The Boers were using explosive bullets and one took off Smith’s head, while another shot Donegan through the heart, the report said.

“So terrible was the fire that it seemed as though the heavens had opened,” the account says.

The Roman Catholic chaplain with the contingent, Rev. O’Leary, also provided an account of the battle.

“That wild, mad charge against an invisible enemy. Hell let loose would give but a faint idea of it. On we rush through a hail of bullets . . . madly wildly tearing through brambles, stumbling over colleagues.”

And after the battle, “we groped over the ground, everywhere our hands steeped in blood, blood, blood,” O’Leary wrote.

Pte. William George Adams, 20, 7th Fusiliers,

 died April 16, 1900

 

Adams was beginning his adult life with a good job, home, friends and church life.

Then he signed up for the first contingent to South Africa — one of the first to do so — and died on the battlefield of Paardeberg, 13,000 kilometres away from everything he loved.

Nothing could keep him from that battlefield. He injured his leg on the voyage to South Africa and had to stay behind in Cape Town, a newspaper report about his death said.

“As soon as his leg was well he hurried to the front,” the story said.

Adams was “about 21 years of age, a well-built soldierly looking fellow, standing nearly six feet high,” the story said.
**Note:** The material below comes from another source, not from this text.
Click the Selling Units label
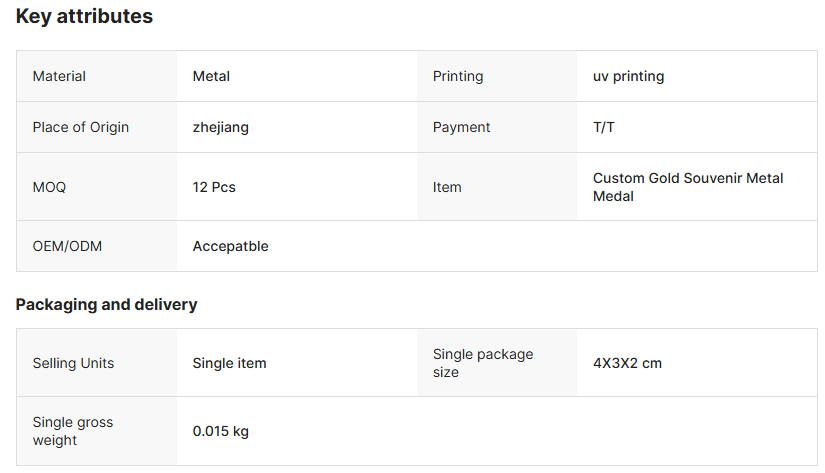 [73, 363]
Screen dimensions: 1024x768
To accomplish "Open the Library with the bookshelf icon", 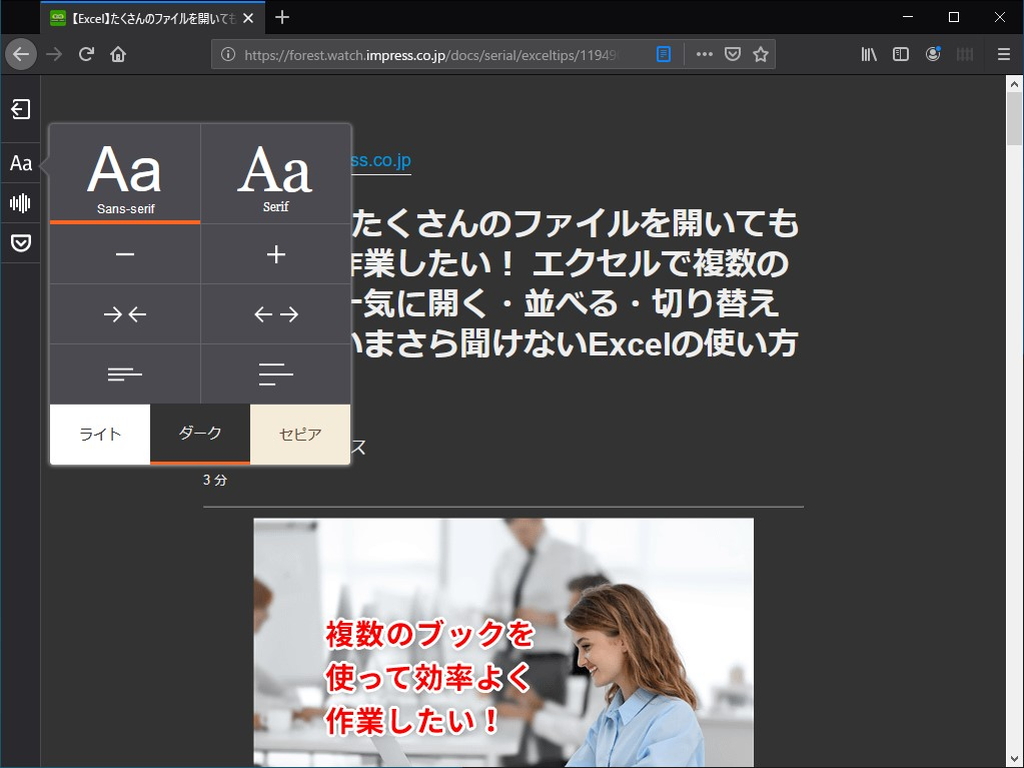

He lived with his parents at 50 Regina St., his father Sgt. Major Adams of the London police force.

William Adams worked as an electrician at Hunt Bros., was a member of the Colborne Street Methodist Church, and “was very popular with a large circle of acquaintances.”

Pte. Francis George William Floyd, 22, 7th Fusiliers,

 died May 10, 1900

Floyd signed up as soon as the call went out for volunteers.

He was working at M. Masuret and Co. wholesale grocers, and was the son of William Floyd of North Richmond Street.

A brief letter shows the family’s depth of grief, and perhaps some bitterness, over his death in a war so far away and with a slim connection to Canada.

When organizers were preparing plans for the Boer War memorial in South Africa, they contacted the parents of the six men who had died.

In a letter back to organizers dates April 9, 1902, a friend representing Floyd’s parents wrote back in support of the memorial for Canadians who had given their lives in service to the Empire.

Their deaths were enough sacrifice, the letter writer emphasized, adding, “It is presumed that the circular letter — also enclosed — appealing for donation was not sent to them” for donations.

“They have given enough — their son!”  the letter ends.

Pte. Ernest Mullins, 26, 1 Battalion, Royal Canadian Regiment,

died June 11, 1900

Nothing besides Mullins’ name, age and military standing is held in the Canadian Virtual War Memorial.

The cause of his death has a grim parallel to today, and is a reminder of the greatest enemy of British soldiers in the Boer War — typhoid.

“Disease killed far more than battle in South Africa, mostly because of the incompetence of medical authorities and unsanitary conditions,” historian Jonathan Vance says.

Armies and and their human and animal sewage descended on the untouched South African veldt and disease ripped through camps, he says.

A vaccine for typhoid was available, but wary British authorities made taking it optional.

The German army had made vaccines mandatory since the 1870s, starting with smallpox, and lost far fewer men from diseases in the Franco-Prussian and Boer wars, Vance says.